There were a lot of double decker buses involved (where obviously we had to sit at the top) and many packed lunches so we could stay out all day. We had a lot of fun. And a lot of sleepovers, and nights with the older ones in the tent in the garden.

But it was so, SO much better than the morning rush, the overtired and grumpy after school hours, fights about homework, all that crappy school time stuff. School got the nice hours, I got the rushed or tired bits either side.

Ddakji · 12/04/2025 09:45

I’ve only read the OP’s posts but she seems to have had quite a hard time of it on here. I have just the one (now 15) but have found the teenage holidays pretty hard, so to balance that with a 3 year old as well sound challenging.

Obviously, your DH is an issue here, so for the summer holidays I would properly plan with him how you’re going to manage this.

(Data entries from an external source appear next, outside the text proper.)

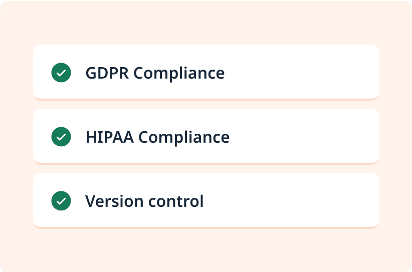
Task: Click the word control in last card
Action: [176, 201]
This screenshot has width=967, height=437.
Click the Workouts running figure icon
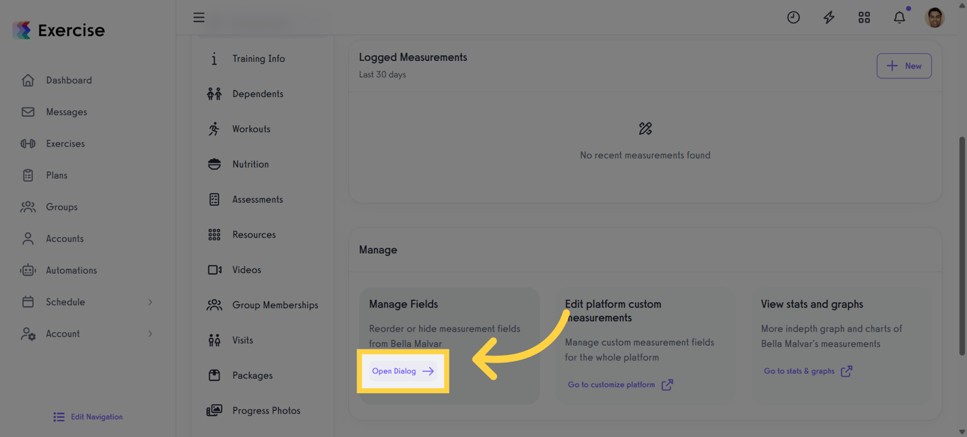tap(214, 129)
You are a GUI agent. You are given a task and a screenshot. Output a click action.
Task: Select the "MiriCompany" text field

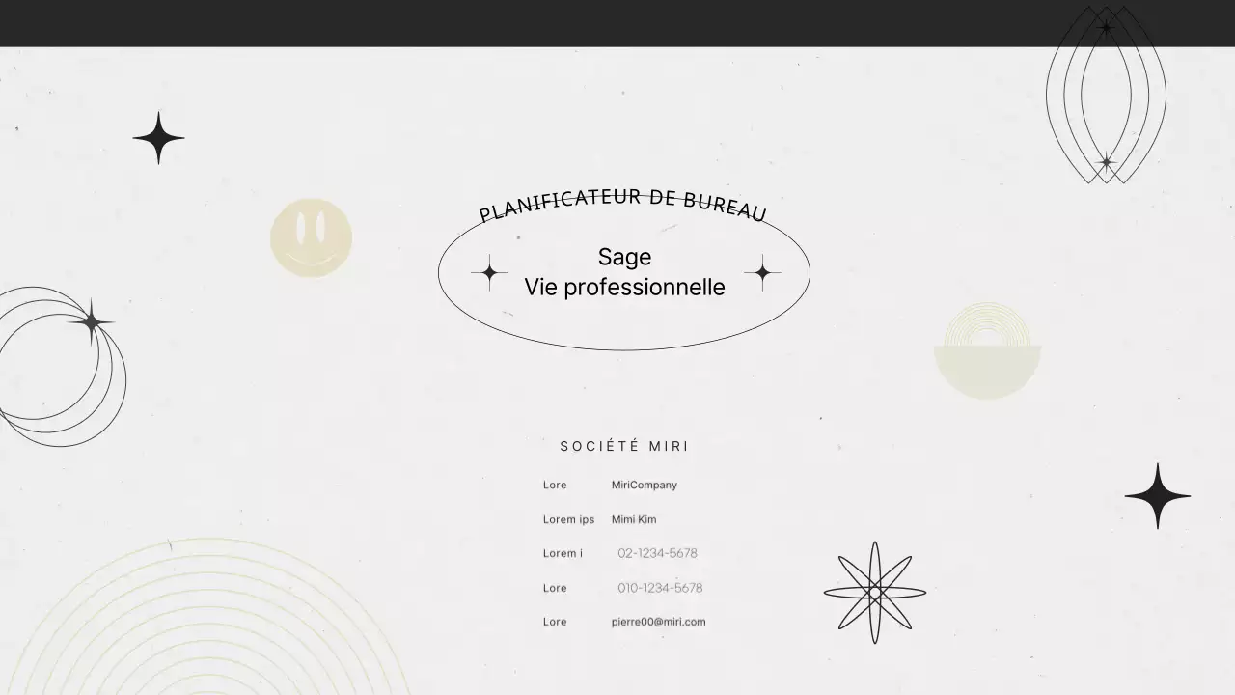click(x=644, y=486)
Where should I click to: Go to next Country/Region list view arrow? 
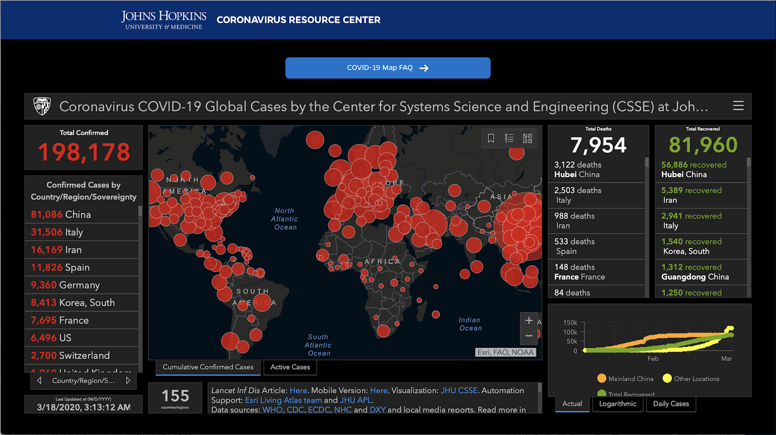point(128,381)
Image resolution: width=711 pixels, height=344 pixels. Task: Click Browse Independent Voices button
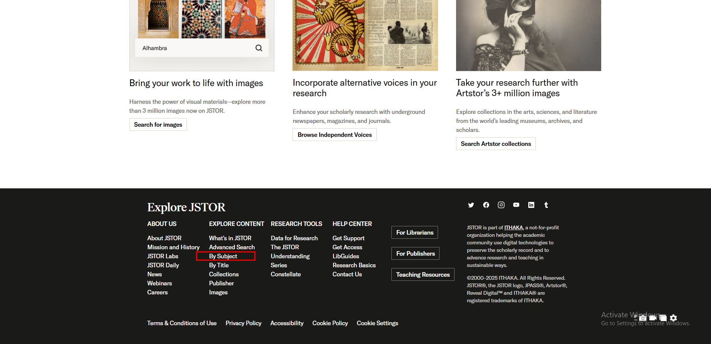pos(335,135)
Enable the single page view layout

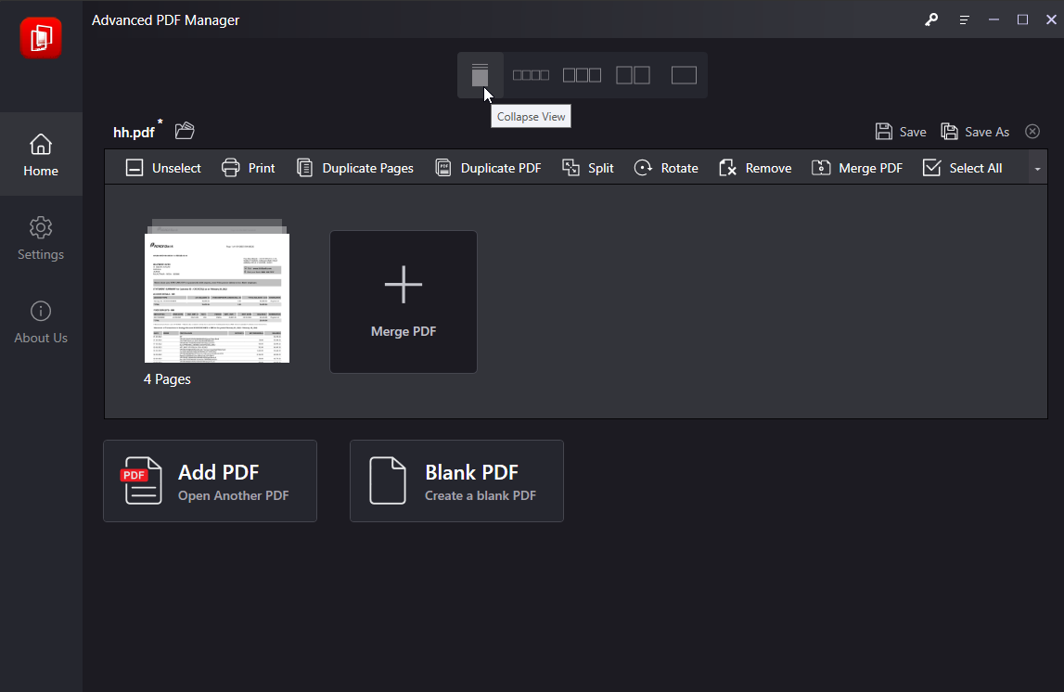click(x=684, y=74)
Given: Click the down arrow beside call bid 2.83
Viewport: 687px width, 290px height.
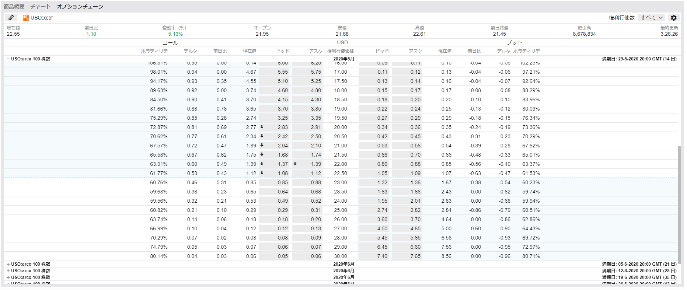Looking at the screenshot, I should click(262, 127).
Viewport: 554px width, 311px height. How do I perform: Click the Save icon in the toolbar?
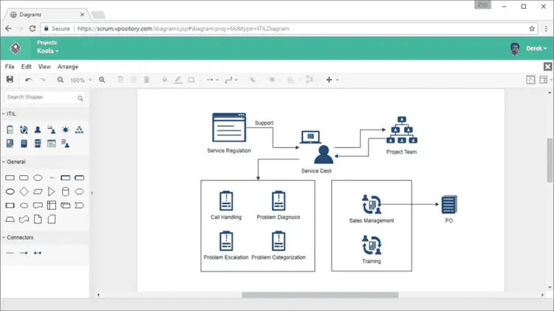[10, 80]
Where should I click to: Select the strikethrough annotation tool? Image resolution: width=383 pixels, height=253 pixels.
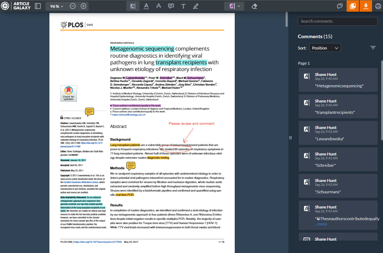click(158, 6)
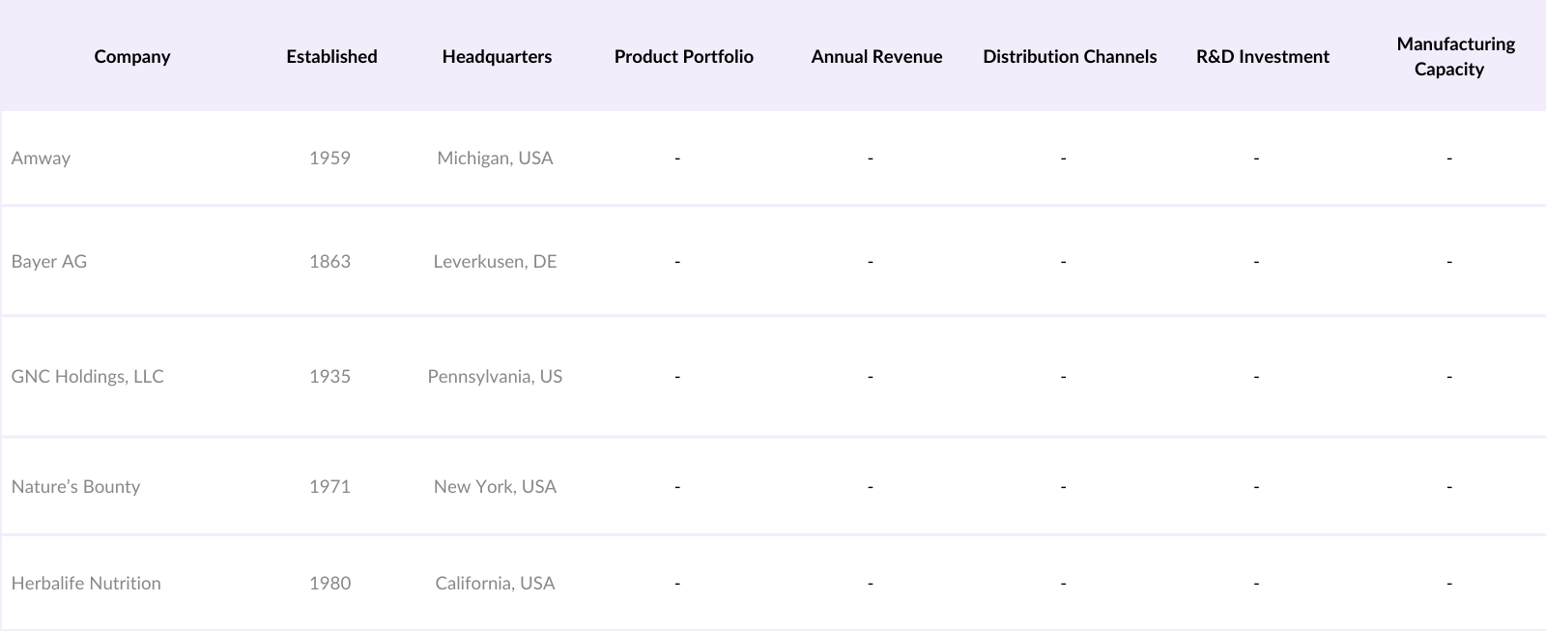Click the Headquarters column header
1546x631 pixels.
[x=497, y=56]
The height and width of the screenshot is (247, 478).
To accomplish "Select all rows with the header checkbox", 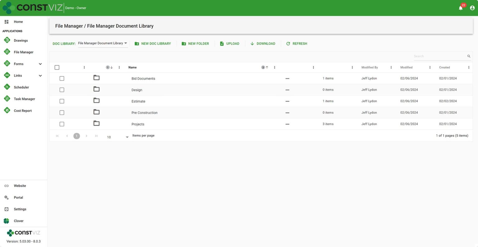I will (x=57, y=67).
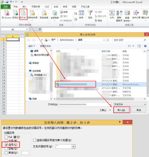This screenshot has width=149, height=157.
Task: Open the green File (文件) tab
Action: [5, 7]
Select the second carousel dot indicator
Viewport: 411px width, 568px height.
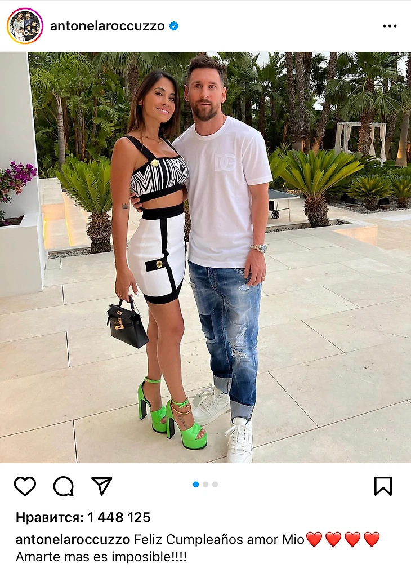(x=206, y=485)
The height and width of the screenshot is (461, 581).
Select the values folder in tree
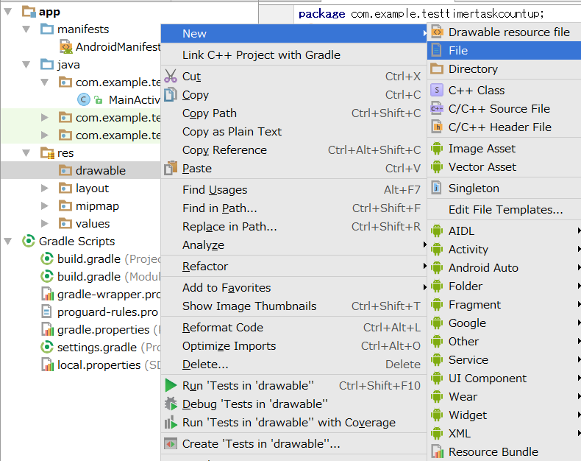[x=92, y=224]
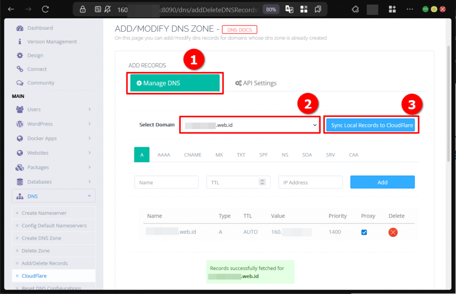Screen dimensions: 456x294
Task: Open the Select Domain dropdown
Action: (x=249, y=125)

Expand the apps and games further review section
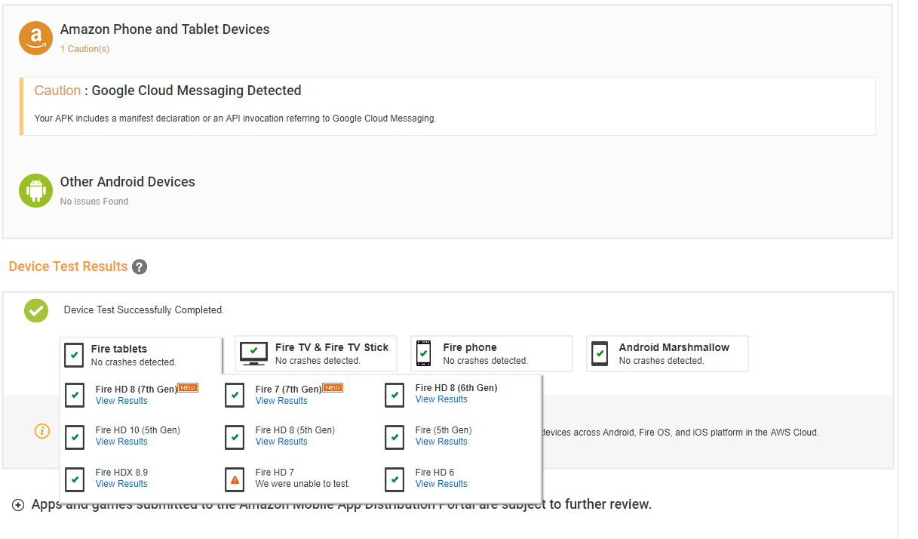[18, 505]
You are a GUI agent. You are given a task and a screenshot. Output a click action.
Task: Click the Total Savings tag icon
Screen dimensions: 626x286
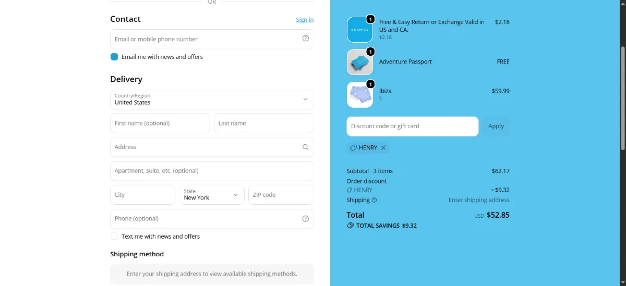[x=350, y=226]
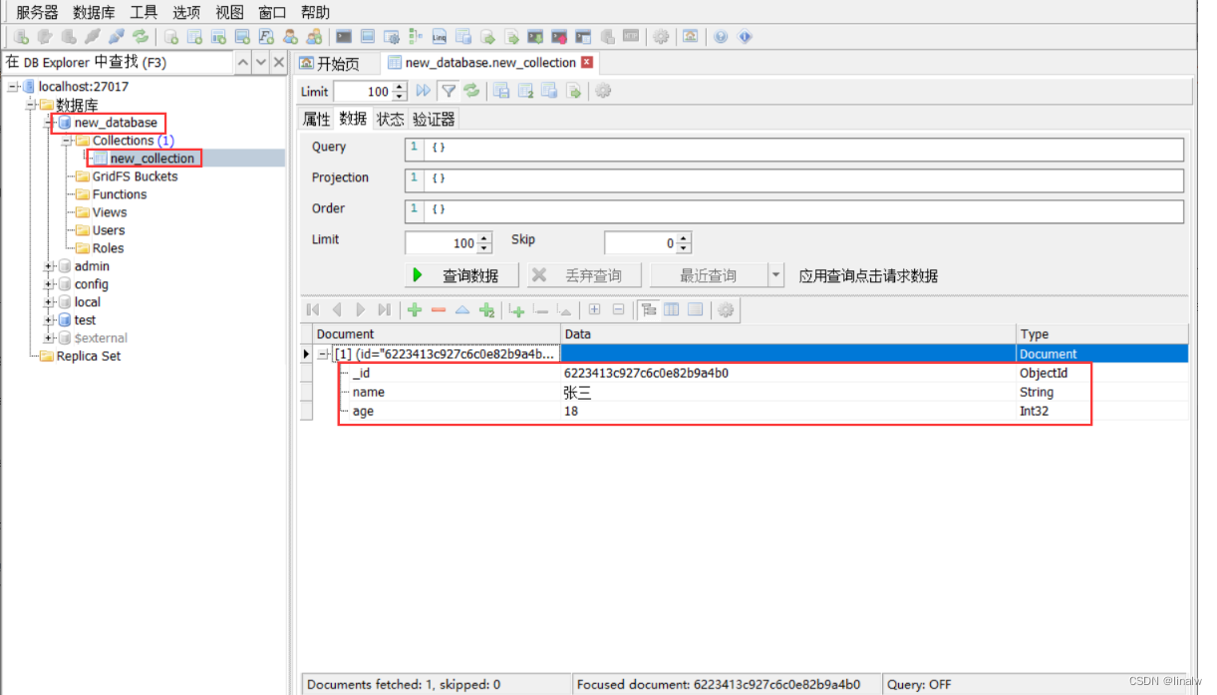Viewport: 1217px width, 695px height.
Task: Add a new field with the plus-field icon
Action: 516,310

Get everyone involved in drawing up a list of what they like to do - swimming, bowling, cinema, trampolining, seeing a play, going for a meal, museums, day trip, beach, walk, checking out different parks, going on a train ride, visiting friends, seeing family - those are some I can think of that would suit both - and then look at ones for the DC separately.

What I have always found hard with holidays at any age (same with weekends, in fact) is the lack of routine and structure for me. Never thought I was a routine person but it turns out I really, really am.

ghostface99 · 12/04/2025 09:51

I think most comments have actually been quite helpful. I try not to react to the pointlessly nasty ones but it is hard when people imply you don’t care and can’t be bothered with your dc. If that were the case I wouldnt have posted in the first place!

OP posts:
EllieShelly · 12/04/2025 12:04

Backagainformorepunishment · 12/04/2025 09:18

I'm not being aggressive.
I'm presenting a different point of view which you obviously are taking very personally.

I suggest a little self reflection. You seem to be challenging everyone very aggressively. You come across as highly judgemental and pedantic. May I ask,are you a mum, yourself?

Shelllendyouhertoothbrushtoo · 12/04/2025 12:07

Try your local Wildlife Trust for activities, they often do free things that are fun for all ages.